The Historic Dockyard Chatham is a maritime museum on part of the site of the former royal/naval dockyard at Chatham in Kent, South East England.
Chatham Dockyard covered 400 acres (1.6 km2) and was one of the Royal Navy's main facilities for several hundred years until it was closed in 1984. After closure the dockyard was divided into three sections. The easternmost basin was handed over to Medway Ports and is now a commercial port, although the landowner plans to close it in 2025. [1] Another slice was converted into a mixed commercial, residential and leisure development. 80 acres (324,000 m2), comprising the 18th-century core of the site, was transferred to a charity called the Chatham Historic Dockyard Trust and is now open as a visitor attraction. It claims to be the world's most complete dockyard of the age of sail. [2]

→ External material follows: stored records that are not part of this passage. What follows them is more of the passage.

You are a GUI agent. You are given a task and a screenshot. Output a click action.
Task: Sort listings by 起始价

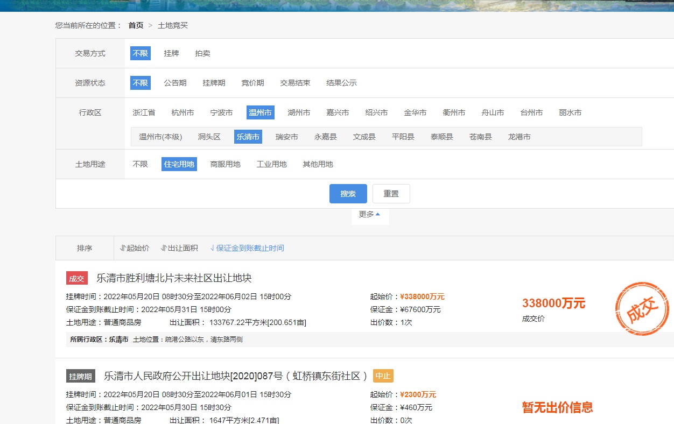[135, 248]
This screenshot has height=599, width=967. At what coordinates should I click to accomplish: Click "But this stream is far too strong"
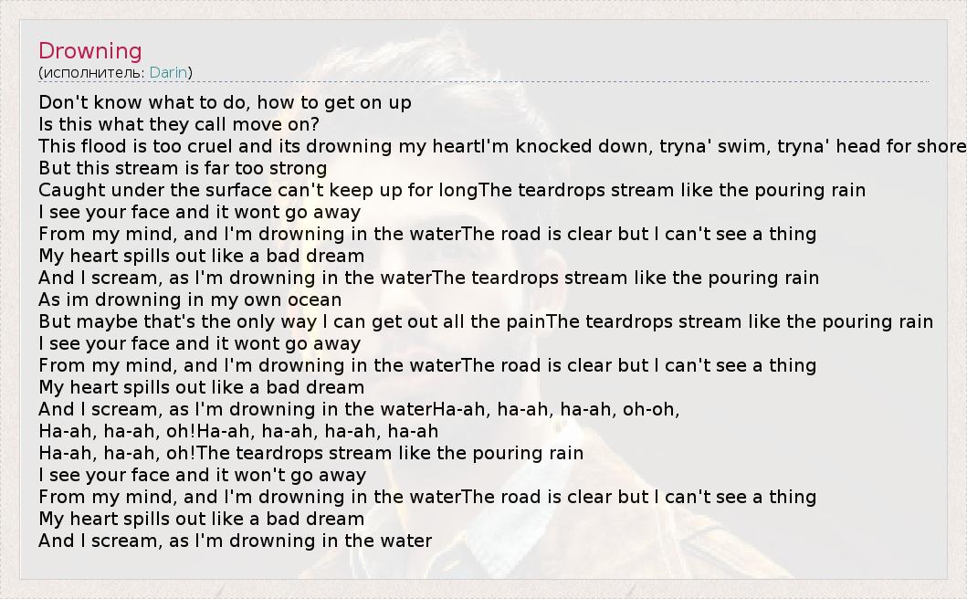click(183, 168)
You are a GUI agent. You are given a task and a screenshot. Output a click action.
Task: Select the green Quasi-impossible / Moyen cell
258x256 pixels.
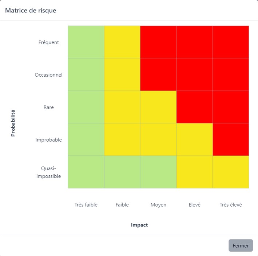[x=158, y=172]
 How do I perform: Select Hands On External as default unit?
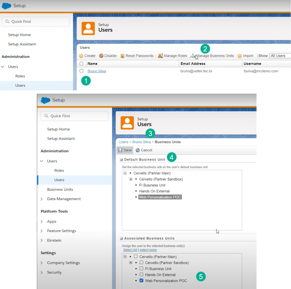point(154,191)
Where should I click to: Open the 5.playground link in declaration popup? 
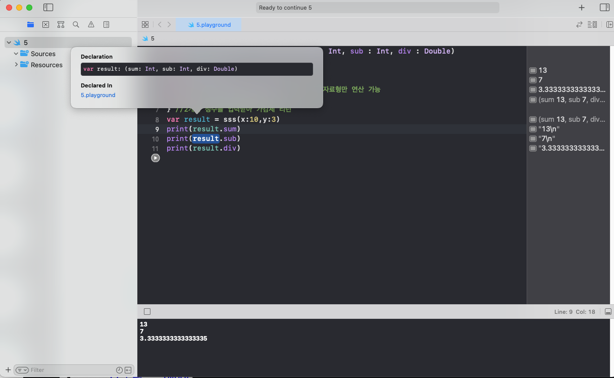pyautogui.click(x=98, y=95)
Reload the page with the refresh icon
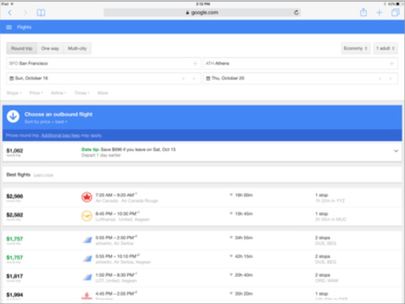The width and height of the screenshot is (405, 304). pyautogui.click(x=296, y=12)
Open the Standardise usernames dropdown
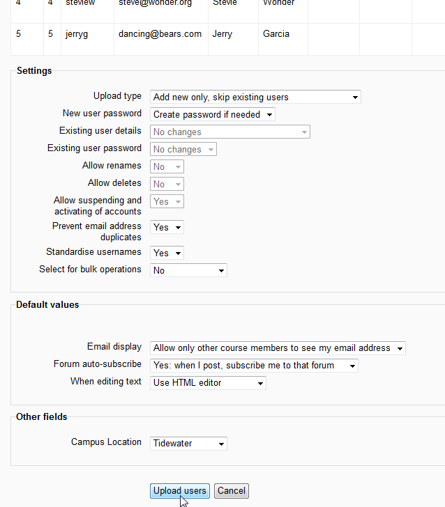This screenshot has width=445, height=507. pyautogui.click(x=167, y=253)
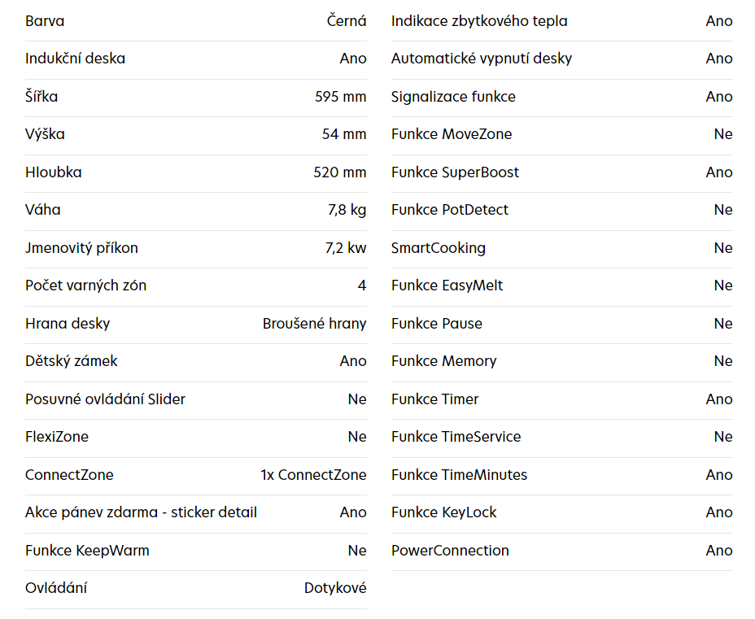Click the Dětský zámek label

click(71, 361)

The attraction has seven main elements:
Workers at the dockyard performed eight years of restoration work on the MV Havengore, the ceremonial vessel that carried the body of Winston Churchill during his state funeral. In addition the dockyard acted as custodian of artefacts, masts and rigging from the Cutty Sark and the Medway Queen , while their hulls were being restored elsewhere.
The site is also home to a dockyard railway that has a diverse collection of locomotives and rolling stock, some of which can be seen in operation throughout the year.
Builder | Wheel arrangement | Number and name | Build date | Notes | Photograph |
---|---|---|---|---|---|
Robert Stephenson and Hawthorns | 0-4-0ST | 7042 Ajax | 1941 | Operational, boiler ticket expires in 2022. Has spent all of its life at Chatham Dockyard | |
Andrew Barclay | 0-4-0ST | 2220 Invicta | 1946 | Undergoing restoration. Spent all of its working life at Chatham Dockyard. Listed for sale in 2022. | |
Builder | Wheel arrangement | Number and name | Build date | Notes | Photograph |
---|---|---|---|---|---|
Andrew Barclay | 0-4-0DM | 357/WD42 Overlord | 1941 | Operational. Often on display in the military exhibition. | |
F.C. Hibberd | 4wDM | 3738 Rochester Castle | 1955 | Operational, has spent all of its life at Chatham Dockyard. | |
Drewry | 0-4-0DM | 2503 Thalia | 1954 | Operational |
The Historic Dockyard Chatham spans 80 acres, has over 100 buildings and structures dating from the Georgian and Victorian periods to the present day, thus making it an attractive location for period filming over the years.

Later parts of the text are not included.